● **What you have to do**
Using the records that follow, count the lines containing the word "Cheese" and give that number only.

● **Dataset entries**
- Opening Delimiter -

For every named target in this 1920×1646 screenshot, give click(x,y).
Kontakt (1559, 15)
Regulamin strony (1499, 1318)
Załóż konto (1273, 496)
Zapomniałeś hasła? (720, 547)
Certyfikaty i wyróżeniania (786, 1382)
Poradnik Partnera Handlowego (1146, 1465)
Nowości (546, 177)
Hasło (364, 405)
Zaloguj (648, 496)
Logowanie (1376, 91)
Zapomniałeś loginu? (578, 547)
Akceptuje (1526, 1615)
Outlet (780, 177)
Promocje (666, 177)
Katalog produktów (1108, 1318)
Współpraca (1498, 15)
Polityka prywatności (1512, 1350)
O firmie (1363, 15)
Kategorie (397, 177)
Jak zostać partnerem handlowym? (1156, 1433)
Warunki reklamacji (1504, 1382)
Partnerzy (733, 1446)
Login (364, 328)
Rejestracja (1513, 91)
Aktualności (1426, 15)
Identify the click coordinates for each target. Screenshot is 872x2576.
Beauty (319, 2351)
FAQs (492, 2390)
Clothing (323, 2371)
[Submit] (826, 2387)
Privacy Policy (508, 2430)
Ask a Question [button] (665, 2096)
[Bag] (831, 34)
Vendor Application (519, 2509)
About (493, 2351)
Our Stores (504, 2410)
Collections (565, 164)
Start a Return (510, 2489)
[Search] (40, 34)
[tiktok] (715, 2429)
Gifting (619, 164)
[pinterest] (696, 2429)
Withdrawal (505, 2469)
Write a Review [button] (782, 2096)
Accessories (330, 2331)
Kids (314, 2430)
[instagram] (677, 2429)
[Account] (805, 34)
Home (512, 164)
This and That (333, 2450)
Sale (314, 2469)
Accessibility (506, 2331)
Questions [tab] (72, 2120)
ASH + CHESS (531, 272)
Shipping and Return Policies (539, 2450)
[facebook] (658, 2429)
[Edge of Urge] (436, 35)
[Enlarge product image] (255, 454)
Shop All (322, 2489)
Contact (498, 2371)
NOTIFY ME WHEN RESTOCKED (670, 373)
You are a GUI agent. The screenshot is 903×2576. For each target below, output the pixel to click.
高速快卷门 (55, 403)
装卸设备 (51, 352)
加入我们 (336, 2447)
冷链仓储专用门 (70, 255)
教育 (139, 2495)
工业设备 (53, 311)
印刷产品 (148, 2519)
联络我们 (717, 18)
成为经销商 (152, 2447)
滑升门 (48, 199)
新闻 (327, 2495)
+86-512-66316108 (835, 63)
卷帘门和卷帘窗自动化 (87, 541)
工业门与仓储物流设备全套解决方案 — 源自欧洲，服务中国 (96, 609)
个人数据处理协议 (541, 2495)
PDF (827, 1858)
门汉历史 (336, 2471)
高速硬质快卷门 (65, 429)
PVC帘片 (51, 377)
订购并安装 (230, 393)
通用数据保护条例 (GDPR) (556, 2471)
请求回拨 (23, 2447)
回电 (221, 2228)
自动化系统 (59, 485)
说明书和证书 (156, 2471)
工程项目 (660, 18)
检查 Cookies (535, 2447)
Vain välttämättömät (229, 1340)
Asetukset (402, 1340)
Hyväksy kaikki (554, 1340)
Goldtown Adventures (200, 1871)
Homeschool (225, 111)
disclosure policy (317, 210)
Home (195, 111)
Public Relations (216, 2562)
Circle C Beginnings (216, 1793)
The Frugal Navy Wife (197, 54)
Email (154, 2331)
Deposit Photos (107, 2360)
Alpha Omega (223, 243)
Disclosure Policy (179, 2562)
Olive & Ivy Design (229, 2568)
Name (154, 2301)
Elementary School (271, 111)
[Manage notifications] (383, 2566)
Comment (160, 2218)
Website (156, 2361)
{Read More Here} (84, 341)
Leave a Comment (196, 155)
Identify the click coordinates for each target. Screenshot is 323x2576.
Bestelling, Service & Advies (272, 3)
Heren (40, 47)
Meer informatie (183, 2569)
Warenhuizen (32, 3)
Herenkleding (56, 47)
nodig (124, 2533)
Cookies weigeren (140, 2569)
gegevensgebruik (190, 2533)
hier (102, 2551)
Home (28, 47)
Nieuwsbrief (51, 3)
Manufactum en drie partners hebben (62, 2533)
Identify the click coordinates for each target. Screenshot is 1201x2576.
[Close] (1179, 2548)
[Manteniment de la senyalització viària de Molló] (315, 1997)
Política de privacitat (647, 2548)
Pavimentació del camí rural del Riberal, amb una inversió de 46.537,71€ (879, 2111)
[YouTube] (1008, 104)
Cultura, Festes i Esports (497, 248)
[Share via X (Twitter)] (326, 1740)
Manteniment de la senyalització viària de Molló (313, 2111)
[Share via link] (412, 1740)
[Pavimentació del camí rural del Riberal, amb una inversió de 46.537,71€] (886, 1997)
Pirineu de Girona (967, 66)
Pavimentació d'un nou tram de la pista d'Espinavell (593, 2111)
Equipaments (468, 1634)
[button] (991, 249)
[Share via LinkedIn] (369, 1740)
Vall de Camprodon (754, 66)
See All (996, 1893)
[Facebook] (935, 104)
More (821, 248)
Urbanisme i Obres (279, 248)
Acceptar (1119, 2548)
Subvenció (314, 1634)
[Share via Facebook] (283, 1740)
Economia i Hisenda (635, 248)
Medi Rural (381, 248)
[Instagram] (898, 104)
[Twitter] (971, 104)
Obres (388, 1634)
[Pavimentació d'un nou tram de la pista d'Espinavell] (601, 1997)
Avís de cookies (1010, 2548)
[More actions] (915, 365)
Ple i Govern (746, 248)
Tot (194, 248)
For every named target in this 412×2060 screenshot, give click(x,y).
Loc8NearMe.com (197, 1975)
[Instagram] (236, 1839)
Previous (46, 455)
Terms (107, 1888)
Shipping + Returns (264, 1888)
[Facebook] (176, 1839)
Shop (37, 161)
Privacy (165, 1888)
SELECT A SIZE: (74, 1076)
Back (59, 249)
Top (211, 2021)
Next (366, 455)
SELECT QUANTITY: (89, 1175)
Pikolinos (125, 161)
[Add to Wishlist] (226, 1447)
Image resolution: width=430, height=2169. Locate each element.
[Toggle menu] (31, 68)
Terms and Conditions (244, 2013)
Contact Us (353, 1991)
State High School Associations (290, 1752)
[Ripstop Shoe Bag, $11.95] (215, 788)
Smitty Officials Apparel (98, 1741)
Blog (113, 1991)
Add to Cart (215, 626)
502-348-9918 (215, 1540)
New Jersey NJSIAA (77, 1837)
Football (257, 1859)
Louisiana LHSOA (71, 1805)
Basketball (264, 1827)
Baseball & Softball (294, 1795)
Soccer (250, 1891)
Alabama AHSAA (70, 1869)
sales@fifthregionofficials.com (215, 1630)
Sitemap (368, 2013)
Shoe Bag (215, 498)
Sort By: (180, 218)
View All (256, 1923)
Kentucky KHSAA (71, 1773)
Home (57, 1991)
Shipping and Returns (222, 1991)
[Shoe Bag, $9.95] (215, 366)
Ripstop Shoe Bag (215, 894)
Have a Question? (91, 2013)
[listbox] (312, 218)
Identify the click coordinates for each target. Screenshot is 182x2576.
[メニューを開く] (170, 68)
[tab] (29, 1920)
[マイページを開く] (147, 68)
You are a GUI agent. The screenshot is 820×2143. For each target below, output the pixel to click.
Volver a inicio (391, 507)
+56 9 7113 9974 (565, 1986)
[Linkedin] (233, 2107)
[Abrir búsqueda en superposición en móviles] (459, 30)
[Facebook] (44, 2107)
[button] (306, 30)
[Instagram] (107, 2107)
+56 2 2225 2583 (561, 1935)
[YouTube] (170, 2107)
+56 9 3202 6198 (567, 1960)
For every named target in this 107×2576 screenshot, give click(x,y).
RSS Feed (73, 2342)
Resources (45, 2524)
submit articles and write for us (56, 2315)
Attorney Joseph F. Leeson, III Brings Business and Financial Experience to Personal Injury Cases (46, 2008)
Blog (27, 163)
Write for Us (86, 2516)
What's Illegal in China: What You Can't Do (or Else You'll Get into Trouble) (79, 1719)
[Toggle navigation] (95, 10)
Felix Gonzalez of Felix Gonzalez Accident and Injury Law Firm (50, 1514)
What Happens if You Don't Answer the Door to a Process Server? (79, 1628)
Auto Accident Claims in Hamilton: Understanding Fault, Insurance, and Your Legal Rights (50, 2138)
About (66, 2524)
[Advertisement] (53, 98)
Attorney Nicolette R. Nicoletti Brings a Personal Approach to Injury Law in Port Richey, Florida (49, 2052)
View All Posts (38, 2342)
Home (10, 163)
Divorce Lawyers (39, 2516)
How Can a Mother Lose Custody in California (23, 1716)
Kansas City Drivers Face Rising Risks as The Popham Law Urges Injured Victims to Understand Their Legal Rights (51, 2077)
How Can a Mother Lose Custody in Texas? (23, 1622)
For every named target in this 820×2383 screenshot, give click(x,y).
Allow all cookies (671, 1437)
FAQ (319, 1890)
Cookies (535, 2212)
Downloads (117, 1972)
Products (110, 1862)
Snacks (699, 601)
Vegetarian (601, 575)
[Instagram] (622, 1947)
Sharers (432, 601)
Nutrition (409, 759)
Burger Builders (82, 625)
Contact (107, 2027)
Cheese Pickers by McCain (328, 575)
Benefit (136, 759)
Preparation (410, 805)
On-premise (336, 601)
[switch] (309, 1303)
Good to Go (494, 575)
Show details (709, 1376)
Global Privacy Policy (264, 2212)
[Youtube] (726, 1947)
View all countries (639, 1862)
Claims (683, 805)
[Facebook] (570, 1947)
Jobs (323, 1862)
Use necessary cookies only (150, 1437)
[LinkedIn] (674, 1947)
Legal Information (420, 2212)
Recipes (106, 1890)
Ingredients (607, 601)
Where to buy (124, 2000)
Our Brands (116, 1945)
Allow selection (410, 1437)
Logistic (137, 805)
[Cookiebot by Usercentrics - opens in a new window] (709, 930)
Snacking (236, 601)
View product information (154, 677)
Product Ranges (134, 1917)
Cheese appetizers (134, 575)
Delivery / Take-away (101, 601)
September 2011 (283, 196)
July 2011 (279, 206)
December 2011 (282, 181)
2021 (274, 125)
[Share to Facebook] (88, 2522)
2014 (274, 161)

- Closing Delimiter -

● **Answer**
2